We actually developed our own 3D solution so we could be platform-agnostic.

EA Dice has over 300 Genelec speakers and are upgrading two Atmos rooms to LCR Ones and the rest on GLM. We’re guessing you’re very familiar with Genelecs for your game sound design work?

Very much so. When I started at EA Dice, they had Genelecs from about 2008 and then we upgraded them with the SAM system.

I think most studios ended up on 8330s and 8340s by the time I was there, and then when we moved to Atmos, we started drilling holes in the ceiling and sticking some more up there. They're heavy speakers. It's a bit scary having those above your head to be honest!

Battlefront one was actually the first title to ship with Dolby Atmos.

What is it about Genelec that is such a crucial part of your sound design work on these games and how important is that when you’re working so closely on intricately mixed game sound design?

The first thing for working on something is just the confidence that what you're hearing is correct and that you're not going to take it somewhere else and be surprised, like “There's too much bass in this or the high end is mushy, or this TV tone coming through”. 

They need to be transparent, but they also need to be accurate as well so that you can just get on with the work and not worry. If I go somewhere else, the same thing has to translate between different rooms.

We don't typically work where the platform we share is something like say, Pro Tools or Reaper or a DAW like it is in the post production industry. Our shared space is obviously the game engine. If I make something in my room, somebody else should be able to play it in their room and it sounds the same – there should be no surprises. 

When you have many different contributors towards the game, where there's a final mix that needs to be done, you will need to adhere to certain standards regarding loudness and frequency content.

I think I was a bit of a sore thumb when I joined EA Dice because I turned up with my Dynaudio BM6As which I'd travelled around with for quite a while and everybody else was on Genelecs. 

So there was always a bit of a translation thing. But I got to know the Genelec people in Sweden and they came by the office one day because they were buying lots and lots of Genelec and upgrading the rooms, and they left me a pair of The Ones and said, “How would you like to try these?”

It was a pair of 8341s and I loved them because for some reason they remind me of the Pet Shop Boys [laughs]. I don't know why, maybe just the white speaker with the black bit in the middle. That's so Pet Shop Boys! They just looked so different and a bit alien.
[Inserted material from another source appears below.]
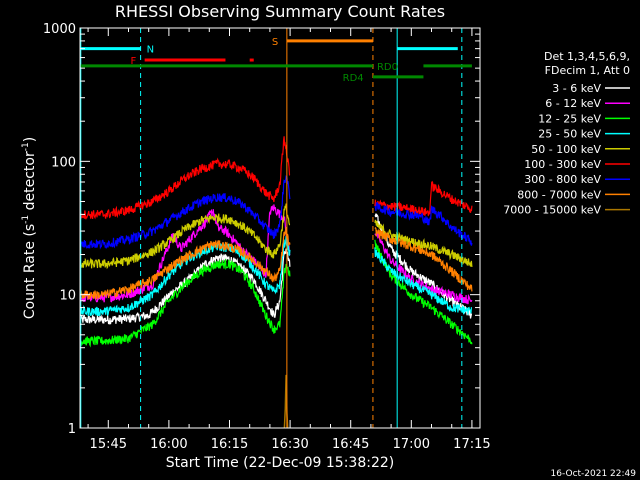 Image resolution: width=640 pixels, height=480 pixels. Describe the element at coordinates (472, 444) in the screenshot. I see `x-tick-label: 17:15` at that location.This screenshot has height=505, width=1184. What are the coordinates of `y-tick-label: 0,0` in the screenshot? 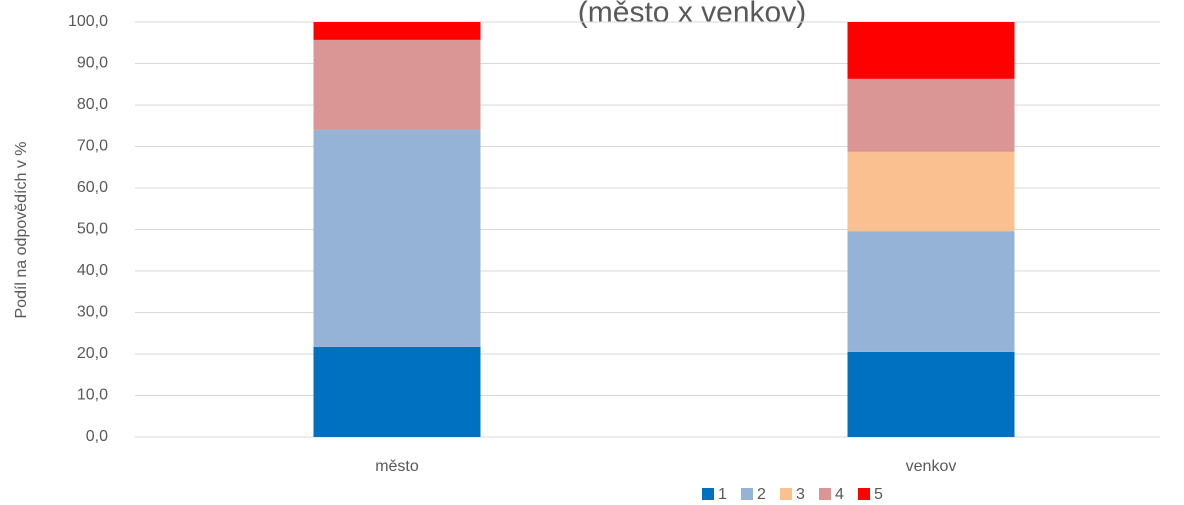 It's located at (97, 436).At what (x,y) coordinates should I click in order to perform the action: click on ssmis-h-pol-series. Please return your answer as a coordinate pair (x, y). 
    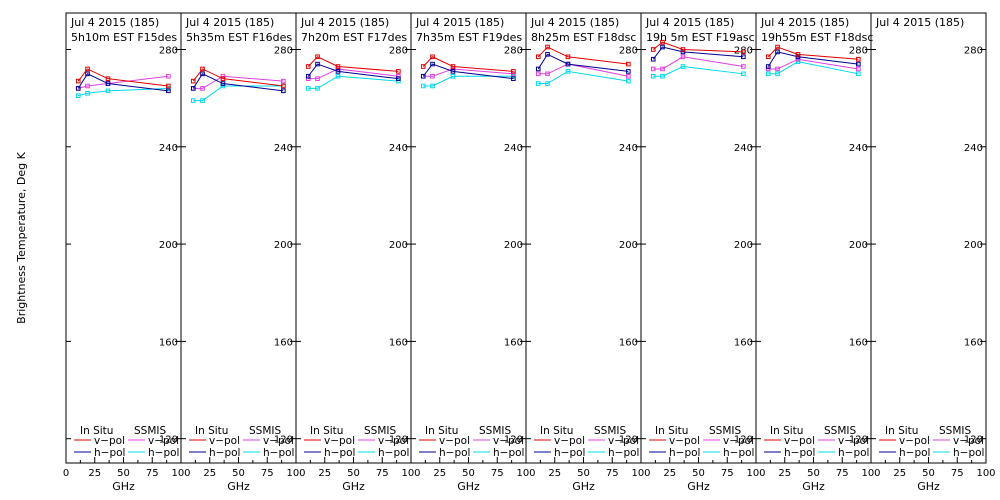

I was like, “Yeah, sure, I'll plug them in”. I did the whole thing of going through denial like, “Sure, they’re probably 5% better. They sound different”. But then it made me start to question my previous setup and where I was sitting and everything like that. 

I went through a whole period of doubt and then eventually was just like, “Okay, you're not taking these back. Sorry, they’re staying here with me”. I've been a fan ever since.

If I make something in my room, somebody else should be able to play it and it sounds the same – there should be no surprises.

Do you have Genelecs in your home studio as well?

Yes, I started with a stereo pair of 8341s and then as I've expanded into a new room, I did LCR with 8351s – so the next size up – working on things like explosions and guns. 

I try not to monitor too loud, but occasionally you do need to, so I did like having the extra power in the 8351s. For the subs they did recommend I went for the 7380, but I did go for the 7370 in the end as well.